An acute or chronic irritation of the nasal mucosa with the symptoms of
itching, sneezing,
secretion and congestion caused by infectious, allergic and non-allergic
mechanisms is
called rhinitis, nasal catarrh, coryza or colloquially, head cold. The
pathogen is usually a
genus of the picomavirus - the rhinovirus. The infection with rhinoviruses
takes place
through direct transmission, e.g., via contaminated hands or also via droplet
infection.
More than 115 serotypes of this genus have been identified until now.
Rhinoviruses have a
single-stranded, positive-sense RNA (messenger RNA) with a length of from 7.2
to 8.5 kb.
These are naked viruses with an icosahedral structure and a diameter of from
24 to 30 nm.
The 10 to 15 nm-thick protein envelope (capsid) surrounding the RNA consists
of 60
symmetrically arranged subunits, which are called protomers. Each protomer
consists of
the four capsid proteins VP1, VP2, VP3 and VP4. The multiple number of
protomers is
considered the cause of the antigenic versatility of the rhinoviruses.

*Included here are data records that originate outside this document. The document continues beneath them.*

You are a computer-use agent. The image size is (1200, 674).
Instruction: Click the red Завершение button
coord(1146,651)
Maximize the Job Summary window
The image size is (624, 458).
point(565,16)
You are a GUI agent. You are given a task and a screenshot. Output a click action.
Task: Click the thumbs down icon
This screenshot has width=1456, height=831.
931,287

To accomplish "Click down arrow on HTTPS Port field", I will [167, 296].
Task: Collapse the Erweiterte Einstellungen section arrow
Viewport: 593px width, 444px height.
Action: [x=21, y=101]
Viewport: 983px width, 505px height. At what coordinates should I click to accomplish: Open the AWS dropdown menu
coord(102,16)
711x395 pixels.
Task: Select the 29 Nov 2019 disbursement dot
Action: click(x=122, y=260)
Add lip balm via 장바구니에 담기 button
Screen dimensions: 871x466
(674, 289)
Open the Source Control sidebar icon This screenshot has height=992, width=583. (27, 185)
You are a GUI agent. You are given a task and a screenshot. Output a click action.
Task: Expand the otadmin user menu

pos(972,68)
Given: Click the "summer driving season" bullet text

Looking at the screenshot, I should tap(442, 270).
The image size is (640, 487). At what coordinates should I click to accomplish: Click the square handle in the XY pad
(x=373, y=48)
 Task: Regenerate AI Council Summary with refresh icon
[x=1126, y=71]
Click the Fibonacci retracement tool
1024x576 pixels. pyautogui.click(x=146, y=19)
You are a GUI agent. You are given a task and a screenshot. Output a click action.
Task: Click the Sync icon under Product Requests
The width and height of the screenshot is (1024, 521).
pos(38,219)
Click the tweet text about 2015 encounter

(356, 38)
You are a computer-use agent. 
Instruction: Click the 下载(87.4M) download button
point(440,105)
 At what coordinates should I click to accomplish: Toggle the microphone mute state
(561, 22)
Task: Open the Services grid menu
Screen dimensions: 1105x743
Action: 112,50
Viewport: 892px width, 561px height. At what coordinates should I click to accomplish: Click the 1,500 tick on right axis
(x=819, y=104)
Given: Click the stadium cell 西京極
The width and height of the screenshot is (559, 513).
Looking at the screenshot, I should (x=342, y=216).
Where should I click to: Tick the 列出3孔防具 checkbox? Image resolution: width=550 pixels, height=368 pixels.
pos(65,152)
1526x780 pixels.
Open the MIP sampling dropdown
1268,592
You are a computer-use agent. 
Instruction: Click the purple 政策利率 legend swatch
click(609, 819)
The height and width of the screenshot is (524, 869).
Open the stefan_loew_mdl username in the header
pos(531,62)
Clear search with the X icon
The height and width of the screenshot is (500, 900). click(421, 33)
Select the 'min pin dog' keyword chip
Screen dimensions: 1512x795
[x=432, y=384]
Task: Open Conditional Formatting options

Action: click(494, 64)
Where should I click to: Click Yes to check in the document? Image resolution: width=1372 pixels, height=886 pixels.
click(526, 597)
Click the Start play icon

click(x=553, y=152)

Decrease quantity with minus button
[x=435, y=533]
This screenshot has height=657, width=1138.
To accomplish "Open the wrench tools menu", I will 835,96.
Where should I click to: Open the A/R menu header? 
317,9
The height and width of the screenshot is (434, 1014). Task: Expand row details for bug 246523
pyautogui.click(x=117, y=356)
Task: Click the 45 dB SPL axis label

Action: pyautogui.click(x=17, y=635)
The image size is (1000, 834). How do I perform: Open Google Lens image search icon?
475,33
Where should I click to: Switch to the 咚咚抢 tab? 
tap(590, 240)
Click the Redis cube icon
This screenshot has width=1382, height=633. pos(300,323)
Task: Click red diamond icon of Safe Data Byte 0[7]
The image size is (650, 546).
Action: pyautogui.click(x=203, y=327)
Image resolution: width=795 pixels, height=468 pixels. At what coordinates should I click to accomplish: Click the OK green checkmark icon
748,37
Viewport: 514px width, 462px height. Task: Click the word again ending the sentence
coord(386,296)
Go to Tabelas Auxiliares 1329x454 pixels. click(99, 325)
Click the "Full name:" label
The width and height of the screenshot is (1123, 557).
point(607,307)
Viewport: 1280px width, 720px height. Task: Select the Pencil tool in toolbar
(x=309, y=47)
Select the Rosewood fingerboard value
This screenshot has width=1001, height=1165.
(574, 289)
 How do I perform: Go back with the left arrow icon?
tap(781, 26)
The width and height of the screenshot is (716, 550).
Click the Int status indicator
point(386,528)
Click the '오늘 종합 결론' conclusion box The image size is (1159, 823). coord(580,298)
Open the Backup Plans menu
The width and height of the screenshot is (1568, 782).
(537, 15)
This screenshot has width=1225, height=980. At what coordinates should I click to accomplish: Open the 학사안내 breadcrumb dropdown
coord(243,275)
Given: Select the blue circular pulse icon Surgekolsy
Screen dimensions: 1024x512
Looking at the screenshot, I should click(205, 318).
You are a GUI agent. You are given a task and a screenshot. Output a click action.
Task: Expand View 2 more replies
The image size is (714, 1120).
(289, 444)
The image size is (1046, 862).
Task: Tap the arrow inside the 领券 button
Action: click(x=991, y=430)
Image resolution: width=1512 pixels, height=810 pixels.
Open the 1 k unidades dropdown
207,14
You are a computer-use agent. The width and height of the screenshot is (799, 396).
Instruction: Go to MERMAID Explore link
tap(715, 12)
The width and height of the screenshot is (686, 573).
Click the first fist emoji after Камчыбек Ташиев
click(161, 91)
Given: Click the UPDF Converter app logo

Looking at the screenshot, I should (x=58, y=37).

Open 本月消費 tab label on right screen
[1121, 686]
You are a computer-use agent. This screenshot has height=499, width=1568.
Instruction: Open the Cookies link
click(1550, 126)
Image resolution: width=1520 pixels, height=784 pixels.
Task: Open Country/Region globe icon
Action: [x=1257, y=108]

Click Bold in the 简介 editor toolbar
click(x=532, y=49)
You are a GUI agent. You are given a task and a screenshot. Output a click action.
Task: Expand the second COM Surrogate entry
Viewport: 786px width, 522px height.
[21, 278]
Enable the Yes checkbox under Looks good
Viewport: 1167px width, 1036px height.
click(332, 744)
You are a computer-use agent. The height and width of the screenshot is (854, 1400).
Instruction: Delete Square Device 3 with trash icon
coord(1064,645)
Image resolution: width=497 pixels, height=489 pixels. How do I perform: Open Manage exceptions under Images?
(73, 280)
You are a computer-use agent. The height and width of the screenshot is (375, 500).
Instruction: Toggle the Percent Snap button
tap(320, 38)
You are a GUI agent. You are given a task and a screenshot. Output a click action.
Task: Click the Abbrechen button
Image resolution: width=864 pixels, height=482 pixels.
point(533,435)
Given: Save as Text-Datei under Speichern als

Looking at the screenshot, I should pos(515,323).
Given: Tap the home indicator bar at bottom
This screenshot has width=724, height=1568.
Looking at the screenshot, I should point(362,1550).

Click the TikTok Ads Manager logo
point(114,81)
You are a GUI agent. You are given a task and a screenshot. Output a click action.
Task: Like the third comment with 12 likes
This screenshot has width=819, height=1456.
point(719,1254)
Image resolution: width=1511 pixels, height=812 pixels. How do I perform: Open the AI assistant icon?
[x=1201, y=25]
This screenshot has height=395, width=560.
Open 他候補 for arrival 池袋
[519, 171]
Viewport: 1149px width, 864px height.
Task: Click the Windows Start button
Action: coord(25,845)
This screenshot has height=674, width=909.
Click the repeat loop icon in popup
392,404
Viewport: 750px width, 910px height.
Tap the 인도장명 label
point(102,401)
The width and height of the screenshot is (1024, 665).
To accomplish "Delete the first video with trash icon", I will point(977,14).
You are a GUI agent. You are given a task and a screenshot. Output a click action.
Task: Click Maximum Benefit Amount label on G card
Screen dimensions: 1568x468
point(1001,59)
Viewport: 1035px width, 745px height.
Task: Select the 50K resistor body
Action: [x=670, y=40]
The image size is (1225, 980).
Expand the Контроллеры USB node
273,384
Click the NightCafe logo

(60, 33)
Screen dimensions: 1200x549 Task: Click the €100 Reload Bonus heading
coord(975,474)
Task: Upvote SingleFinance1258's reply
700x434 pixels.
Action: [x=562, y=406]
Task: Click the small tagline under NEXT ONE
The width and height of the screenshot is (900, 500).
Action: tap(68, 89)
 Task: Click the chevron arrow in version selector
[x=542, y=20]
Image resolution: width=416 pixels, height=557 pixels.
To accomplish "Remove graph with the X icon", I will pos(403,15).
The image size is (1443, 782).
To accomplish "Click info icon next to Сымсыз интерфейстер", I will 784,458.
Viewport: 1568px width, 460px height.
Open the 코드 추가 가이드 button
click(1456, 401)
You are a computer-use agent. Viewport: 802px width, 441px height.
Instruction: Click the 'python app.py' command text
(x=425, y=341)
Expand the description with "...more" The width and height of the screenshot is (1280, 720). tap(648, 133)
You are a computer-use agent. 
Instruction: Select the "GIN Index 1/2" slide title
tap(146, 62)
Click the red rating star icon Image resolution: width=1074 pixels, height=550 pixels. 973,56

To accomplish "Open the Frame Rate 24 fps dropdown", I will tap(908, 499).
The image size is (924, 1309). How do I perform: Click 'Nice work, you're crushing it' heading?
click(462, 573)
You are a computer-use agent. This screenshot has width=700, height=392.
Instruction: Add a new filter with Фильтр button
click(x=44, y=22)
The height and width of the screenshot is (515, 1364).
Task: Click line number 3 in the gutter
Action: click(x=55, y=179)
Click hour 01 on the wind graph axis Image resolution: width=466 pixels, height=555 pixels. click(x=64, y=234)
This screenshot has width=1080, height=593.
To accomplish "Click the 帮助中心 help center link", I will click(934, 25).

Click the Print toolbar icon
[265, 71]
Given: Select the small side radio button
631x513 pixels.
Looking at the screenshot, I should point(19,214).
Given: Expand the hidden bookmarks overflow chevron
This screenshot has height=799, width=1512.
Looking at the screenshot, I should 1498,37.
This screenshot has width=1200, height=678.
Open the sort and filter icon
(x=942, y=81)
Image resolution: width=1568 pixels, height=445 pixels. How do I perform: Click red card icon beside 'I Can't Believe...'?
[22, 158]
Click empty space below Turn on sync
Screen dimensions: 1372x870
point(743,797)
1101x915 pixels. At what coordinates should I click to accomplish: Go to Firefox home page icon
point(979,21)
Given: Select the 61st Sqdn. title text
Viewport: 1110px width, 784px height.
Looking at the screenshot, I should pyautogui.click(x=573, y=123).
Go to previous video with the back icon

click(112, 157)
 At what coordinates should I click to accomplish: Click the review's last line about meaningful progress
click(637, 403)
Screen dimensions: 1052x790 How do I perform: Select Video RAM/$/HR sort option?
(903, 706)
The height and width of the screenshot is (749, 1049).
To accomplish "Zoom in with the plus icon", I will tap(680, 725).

As already mentioned, common cold diseases are usually caused by adenoviruses,
coronaviruses and / or rhinoviruses. Depending on the type of infection virus,
cold
complaints such as head cold, coughing, hoarseness, sore throat, for example,
caused by
inflammation of the tonsils and pharynx, joint pain and head ache, chills,
slight fever and
exhaustion can occur. For the purposes of the invention, bronchitis and
bronchial
pneumonia are also counted as common cold diseases.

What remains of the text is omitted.